Migrant labor works tirelessly to build (and maintain) the city: TRUE
Emirati's hardly work at all and shop like Paris Hilton: TRUE
Expats make a good bit of money and manage the day to day: TRUE
Dubai is chocked full of skyscrapers, both strange and boring: TRUE
Prostitutes from around the world are available for purchase: TRUE
Children jockeys are forced to have sex and race camels: UNVERIFIED

Now my comments:

This city is no different than any other developing metropolis in the history of civilization. New York, Las Vegas, Dallas, Hong Kong, Sao Paolo... they have all experienced similar periods. It's a travesty that laborers are forced to work in miserable conditions for long hours and low wages, but it isn't unique. It isn't even unusual. And yes, the Emirati have a ton of money and they spend it wantonly. So was the case with the oil barons of Texas, the profiteers of European colonialism, and the uber-geeks of silicon valley. And where there's money there are fast cars and pretty prostitutes. Again, this coincidence is hardly out of the ordinary.

I'm not defending Dubai.
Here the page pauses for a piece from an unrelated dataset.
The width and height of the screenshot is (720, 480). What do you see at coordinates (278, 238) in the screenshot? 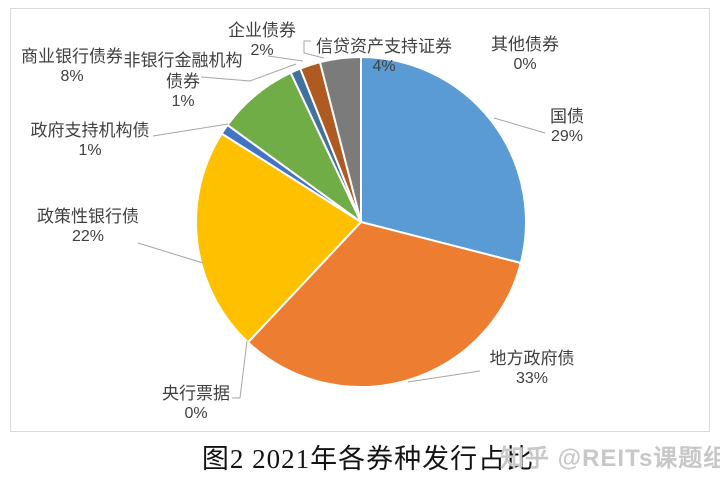
I see `pie-slice-政策性银行债` at bounding box center [278, 238].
It owes me nothing, and I owe it the same. What bothers me is that so many Christian fundamentalists spouting nonsense about Babylon! This kind of vitriolic fervor does nothing to make the world one iota better. It only makes the writer feel more justified in their prejudices. Stop using the Bible to foment hatred!

If you want to demonstrate your good Christian intentions do something to better the world. Donating a dollar to a decent charity to help the impoverished speaks volumes when compared to a pip squeak comment on the internet. Help the poor, it's far more productive than hating Dubai. Not so long ago Adolf Hitler made a career of spouting nonsensical jealousy-based hate mongering of 'the others.'

Who do you want to be, Christian? Adolf Hitler or Mother Theresa? If you see someone in need help him, THAT will please your Lord and Savior! Stop sitting on the couch hoping to see Jesus swinging the sword of righteousness down Sheik Zayed Road.

Or will that cost you too much of YOUR precious money?